Orelha para Claudinei Vieira
Um
tango fantasma
Todas
as Minhas Ventanias, de Claudinei Vieira, representou um enigma
durante a minha leitura. Como apresentá-lo, não ao público
acostumado a engôdos, mas a mim mesmo, em sua natureza poética, se
o processado em suas páginas não se assemelhava, em sua forma, à
experiência poética ordinária obtida em minha educação através
da leitura de inúmeros poetas brasileiros? A questão se aprofundava
quando, em minha lembrança, surgia a produção contística
do autor dos poemas, fixada em um volume intitulado Desconcertos,
publicado pela editora Demônio Negro.
O
impasse, revelado pela ambiguidade, da classificação de poesia,
reunida pelo autor, acentuava meu descrédito em relação à minha
capacidade correlacional para enquadrá-la sob aspecto correto e
honesto, em meu ponto de vista, da poesia. A leitura de inúmeros
artefatos verbais, se não me remetiam ao cânone, reforçavam a
aparência melopaica, emprestando ao poeta a atitude de um trovador
urbano, garantindo-lhe um ar de Orfeu engolido pelas entranhas
infernais de uma megalópole, enredado em ruas que se articulam e
confabulam. A personagem deparada, a cidade, minha
predileta entre as dispostas, abria, para o meu entendimento, um
caminho sensível e verdadeiro quanto à natureza poética de
Claudinei Vieira.
No
entanto, a minha percepção, desfalcada, enviava-me sinais de
incompletude de uma compreensão do que lia.
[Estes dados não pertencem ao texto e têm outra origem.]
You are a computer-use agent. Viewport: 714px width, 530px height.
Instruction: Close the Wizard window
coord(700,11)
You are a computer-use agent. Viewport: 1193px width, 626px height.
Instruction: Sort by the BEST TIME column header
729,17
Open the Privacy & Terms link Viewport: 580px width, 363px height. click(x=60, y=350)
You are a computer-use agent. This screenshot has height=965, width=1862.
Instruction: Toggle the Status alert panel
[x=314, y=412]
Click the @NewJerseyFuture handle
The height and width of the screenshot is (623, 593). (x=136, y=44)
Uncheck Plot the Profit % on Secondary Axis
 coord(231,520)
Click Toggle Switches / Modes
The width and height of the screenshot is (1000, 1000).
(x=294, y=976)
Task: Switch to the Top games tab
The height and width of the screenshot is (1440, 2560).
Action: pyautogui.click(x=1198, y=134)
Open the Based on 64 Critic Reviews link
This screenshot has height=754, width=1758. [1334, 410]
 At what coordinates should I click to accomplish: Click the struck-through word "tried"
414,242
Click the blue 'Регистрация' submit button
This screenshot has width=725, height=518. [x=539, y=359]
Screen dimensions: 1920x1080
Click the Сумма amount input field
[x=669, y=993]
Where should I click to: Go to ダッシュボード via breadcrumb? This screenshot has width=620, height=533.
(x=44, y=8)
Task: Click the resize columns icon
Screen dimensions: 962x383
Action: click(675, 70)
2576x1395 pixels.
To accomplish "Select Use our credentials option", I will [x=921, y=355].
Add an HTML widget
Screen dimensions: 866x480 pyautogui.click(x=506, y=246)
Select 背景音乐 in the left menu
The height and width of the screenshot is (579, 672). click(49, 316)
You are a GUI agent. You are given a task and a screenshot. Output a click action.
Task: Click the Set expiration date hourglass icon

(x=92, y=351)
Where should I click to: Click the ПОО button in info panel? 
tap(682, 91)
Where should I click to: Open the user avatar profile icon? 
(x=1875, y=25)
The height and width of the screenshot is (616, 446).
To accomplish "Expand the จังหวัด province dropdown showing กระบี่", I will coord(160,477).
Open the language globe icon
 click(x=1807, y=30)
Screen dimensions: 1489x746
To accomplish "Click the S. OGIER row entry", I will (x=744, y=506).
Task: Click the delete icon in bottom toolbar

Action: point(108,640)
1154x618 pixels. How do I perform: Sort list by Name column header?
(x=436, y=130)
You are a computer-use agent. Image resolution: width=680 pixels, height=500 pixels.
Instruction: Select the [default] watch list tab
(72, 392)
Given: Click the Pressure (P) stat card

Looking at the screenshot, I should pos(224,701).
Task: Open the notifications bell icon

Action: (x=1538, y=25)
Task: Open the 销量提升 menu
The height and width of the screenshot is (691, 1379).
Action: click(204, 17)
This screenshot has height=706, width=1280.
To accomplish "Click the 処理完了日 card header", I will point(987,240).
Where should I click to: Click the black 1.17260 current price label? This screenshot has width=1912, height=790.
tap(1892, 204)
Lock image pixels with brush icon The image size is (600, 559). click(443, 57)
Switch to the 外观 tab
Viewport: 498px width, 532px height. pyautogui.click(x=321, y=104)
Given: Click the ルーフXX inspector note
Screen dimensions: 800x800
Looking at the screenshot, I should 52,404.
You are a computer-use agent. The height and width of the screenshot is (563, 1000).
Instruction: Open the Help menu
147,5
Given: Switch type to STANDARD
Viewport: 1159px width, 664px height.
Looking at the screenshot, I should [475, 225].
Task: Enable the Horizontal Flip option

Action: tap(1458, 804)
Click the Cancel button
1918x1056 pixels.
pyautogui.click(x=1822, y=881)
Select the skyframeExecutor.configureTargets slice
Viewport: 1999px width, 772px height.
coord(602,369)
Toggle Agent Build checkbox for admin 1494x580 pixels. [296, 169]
Um eco
drummondiano, um respiro: “O amor se perde nas voltas de umas
vielinhas”; minha mulher, atenta à minha fisionomia,
advertia-me o engano–,
agradável. Nele, o livro, o amor é sinônimo de cidade, estabelece
uma igualdade, o amor bate na aorta do
poeta pela megera de concreto que concede, às vezes, embora
encarquilhada, a
oportunidade do encontro em praças. Lá estava outro tema contido
nos poemas, em epifanias que acontecem somente às seis da
manhã de uma madrugada pós-coito de um chuvarada enregelante em uma
cama pós aquecida de memórias em um quarto meio escuro meio pré
adolescente cansado de tantas recordações ainda por vir.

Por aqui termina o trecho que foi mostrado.